According to a statement from his order, it was Bishop Shi who “after decades of persecution and isolation, restored religious life in his diocese, and the Catholic Church’s relations with the civil authorities.”

Nicholas Shi was born in 1921, just three years before the Order of Augustinian Recollects arrived at the Henan Mission (present-day Shangqiu).
 
He entered the Augustinian minor seminary in his native municipality, and made his profession Jan. 16, 1940. After studying philosophy and theology, he was ordained a priest on July 29, 1948.

Shortly after Father Shi’s ordination, Spanish religious were expelled from China and native religious were dispersed or sent to concentration camps. His mission was thus closed.

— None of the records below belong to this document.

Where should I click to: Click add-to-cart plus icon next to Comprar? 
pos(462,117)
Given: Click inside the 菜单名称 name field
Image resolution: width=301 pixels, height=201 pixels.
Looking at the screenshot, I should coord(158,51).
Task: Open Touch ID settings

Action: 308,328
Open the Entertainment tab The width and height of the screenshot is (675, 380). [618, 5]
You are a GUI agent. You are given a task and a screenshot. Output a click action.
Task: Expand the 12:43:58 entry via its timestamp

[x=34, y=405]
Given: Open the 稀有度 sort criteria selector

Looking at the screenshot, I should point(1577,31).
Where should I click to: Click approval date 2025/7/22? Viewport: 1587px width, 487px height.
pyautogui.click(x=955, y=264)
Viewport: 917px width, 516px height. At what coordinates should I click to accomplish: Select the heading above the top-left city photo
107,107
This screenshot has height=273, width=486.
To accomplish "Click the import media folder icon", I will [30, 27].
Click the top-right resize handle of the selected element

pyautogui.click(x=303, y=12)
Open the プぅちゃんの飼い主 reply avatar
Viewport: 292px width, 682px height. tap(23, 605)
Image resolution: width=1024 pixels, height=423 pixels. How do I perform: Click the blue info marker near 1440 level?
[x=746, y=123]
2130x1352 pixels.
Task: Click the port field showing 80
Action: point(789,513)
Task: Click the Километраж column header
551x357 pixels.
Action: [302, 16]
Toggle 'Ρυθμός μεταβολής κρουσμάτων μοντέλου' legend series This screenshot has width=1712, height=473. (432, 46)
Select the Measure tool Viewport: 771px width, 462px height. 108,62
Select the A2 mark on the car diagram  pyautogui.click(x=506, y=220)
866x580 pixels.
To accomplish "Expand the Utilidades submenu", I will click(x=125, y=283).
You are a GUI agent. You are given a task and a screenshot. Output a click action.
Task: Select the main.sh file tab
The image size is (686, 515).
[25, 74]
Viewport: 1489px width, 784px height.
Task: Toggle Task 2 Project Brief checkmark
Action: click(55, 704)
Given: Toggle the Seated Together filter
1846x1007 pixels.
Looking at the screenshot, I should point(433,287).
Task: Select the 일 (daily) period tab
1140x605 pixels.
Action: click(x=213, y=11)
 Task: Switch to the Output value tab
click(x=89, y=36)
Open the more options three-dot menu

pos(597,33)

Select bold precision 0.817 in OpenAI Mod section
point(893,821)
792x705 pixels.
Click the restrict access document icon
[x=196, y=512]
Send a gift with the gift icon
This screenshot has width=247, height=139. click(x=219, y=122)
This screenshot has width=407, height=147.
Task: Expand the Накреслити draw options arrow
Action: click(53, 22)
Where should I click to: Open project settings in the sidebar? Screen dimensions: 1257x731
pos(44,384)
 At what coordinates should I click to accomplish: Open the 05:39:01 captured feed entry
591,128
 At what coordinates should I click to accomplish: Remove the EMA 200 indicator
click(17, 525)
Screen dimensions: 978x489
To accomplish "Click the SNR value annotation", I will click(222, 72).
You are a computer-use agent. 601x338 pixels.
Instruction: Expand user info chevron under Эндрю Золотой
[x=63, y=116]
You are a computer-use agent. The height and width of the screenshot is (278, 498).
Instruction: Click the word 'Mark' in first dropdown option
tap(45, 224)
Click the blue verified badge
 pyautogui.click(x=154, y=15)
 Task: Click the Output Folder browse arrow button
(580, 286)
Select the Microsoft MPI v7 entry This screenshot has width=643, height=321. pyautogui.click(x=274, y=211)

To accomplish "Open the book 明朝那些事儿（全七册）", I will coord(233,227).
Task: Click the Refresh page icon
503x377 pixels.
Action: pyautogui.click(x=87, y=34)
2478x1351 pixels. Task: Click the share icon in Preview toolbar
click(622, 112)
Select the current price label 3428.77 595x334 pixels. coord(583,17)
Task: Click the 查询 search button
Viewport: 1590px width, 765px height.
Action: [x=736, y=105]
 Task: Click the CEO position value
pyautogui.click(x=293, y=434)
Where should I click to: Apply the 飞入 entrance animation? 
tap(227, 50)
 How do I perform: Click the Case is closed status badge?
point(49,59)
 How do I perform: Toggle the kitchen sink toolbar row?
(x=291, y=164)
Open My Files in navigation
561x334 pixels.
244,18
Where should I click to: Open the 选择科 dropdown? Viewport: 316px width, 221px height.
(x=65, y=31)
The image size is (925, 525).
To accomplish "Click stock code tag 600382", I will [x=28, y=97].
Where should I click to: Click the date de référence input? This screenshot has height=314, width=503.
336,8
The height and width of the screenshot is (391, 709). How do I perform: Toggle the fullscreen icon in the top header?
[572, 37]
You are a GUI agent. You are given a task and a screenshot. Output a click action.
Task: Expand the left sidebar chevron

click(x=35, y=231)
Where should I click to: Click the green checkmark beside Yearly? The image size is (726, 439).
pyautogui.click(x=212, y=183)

Father Shi was soon after appointed episcopal vicar, until he was finally prohibited from exercising any pastoral action.
 
He first became an oculist, but later was consigned for three years to a brick factory to be “re-educated.” He was imprisoned for two years and lived in miserable conditions suffering the public contempt of the authorities.
 
However, behind closed doors, he did not cease his pastoral work, undertaking constant visits to Christian homes and leading underground liturgical celebrations. His human qualities were appreciated even by those who guarded him.
 
Deng Xiao Ping’s coming to power and the 1979 Cultural Revolution enabled the priest to get a “rehabilitation letter.” He was assigned to teach English, a job he held until his retirement.
 
Soon after, he managed to contact the Augustinian Recollects through letters written to addresses in Manila he had memorized as a young man. The contact was unexpected on both sides: Father Shi was not sure if the order still existed, having been told during his psychological torture that it was gone; the Augustinians themselves did not know if any Chinese religious were still alive.

Re-building
 
Retired from his teaching tasks, he returned to Shangqui in 1980 to dedicate himself solely to pastoral work. He succeeded in having the civil authorities return to the Church all the goods they had confiscated since 1948. He re-opened the parish and contacted some of the Augustinian religious who were still in China after the dispersion. He also began to receive visits from foreign religious, once permission was granted for travel within China.
 
For years he engaged in negotiations with civil authorities, eventually gaining permission to have communities of religious in his diocese. In 1991, he was made bishop.
 
“Nicholas Shi deserves a place of honor in the history of the Order and in the Catholic Church in China,” the Augustinian statement affirmed. “His humility, discretion, ability to react and prudence led him to maintain a tense but respectful relationship with the authorities. His figure attracted many of his compatriots to Catholicism and the religious life.
 
“He was a person of profound spiritual life, deep faith and uncommon intelligence. Never having lived outside of China, he wrote in Latin, English and Spanish, and was able to translate official texts. When he made contact with the first Spanish religious, after almost 40 years without speaking, hearing or reading a word of Spanish, he had no problem writing letters and reports in this language with an astounding perfection.”
 
“His love for the Order of Augustinian Recollects in which he was formed, to which he belonged and which he re-established in his diocese, with a great vocational flowering, was a feature that all Augustinians recognize and thank him for.”